* What this task involves: Can you copy, character for character, the stretch of material below from the line containing "Click the arrow next to Россия" through the end of the material?
--- Begin Supplied material ---
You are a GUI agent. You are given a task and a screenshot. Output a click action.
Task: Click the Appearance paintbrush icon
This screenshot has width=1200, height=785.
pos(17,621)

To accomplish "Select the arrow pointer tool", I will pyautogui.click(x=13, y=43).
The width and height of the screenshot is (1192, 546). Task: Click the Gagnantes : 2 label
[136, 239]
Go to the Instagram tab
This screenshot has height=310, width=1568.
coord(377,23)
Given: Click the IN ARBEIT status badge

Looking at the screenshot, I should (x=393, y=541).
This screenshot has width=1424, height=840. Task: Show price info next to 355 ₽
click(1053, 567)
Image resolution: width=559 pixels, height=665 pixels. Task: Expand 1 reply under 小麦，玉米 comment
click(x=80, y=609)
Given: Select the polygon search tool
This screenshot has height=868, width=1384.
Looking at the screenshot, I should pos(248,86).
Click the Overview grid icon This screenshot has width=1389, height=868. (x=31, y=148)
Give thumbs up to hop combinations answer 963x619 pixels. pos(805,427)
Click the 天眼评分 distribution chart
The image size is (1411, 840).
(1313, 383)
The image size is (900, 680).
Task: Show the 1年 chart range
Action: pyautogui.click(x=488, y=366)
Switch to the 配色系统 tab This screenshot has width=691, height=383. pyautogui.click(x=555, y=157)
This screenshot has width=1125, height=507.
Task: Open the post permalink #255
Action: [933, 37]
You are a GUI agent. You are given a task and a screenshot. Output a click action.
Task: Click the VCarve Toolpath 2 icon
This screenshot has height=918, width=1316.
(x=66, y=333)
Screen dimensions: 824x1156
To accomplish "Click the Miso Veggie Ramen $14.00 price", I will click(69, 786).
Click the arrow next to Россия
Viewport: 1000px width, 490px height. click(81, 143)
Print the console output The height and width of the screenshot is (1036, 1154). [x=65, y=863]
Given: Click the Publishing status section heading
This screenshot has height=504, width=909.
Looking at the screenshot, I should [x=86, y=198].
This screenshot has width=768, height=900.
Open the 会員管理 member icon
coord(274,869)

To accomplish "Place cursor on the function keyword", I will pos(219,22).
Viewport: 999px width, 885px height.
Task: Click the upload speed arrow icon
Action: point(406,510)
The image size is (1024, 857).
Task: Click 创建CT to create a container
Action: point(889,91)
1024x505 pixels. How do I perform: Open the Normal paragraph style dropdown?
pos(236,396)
--- End Supplied material ---
* Full solution:
Click the arrow next to Россия
Viewport: 1000px width, 490px height. click(81, 143)
Print the console output The height and width of the screenshot is (1036, 1154). [x=65, y=863]
Given: Click the Publishing status section heading
This screenshot has height=504, width=909.
Looking at the screenshot, I should [x=86, y=198].
This screenshot has width=768, height=900.
Open the 会員管理 member icon
coord(274,869)

To accomplish "Place cursor on the function keyword", I will pos(219,22).
Viewport: 999px width, 885px height.
Task: Click the upload speed arrow icon
Action: point(406,510)
The image size is (1024, 857).
Task: Click 创建CT to create a container
Action: point(889,91)
1024x505 pixels. How do I perform: Open the Normal paragraph style dropdown?
pos(236,396)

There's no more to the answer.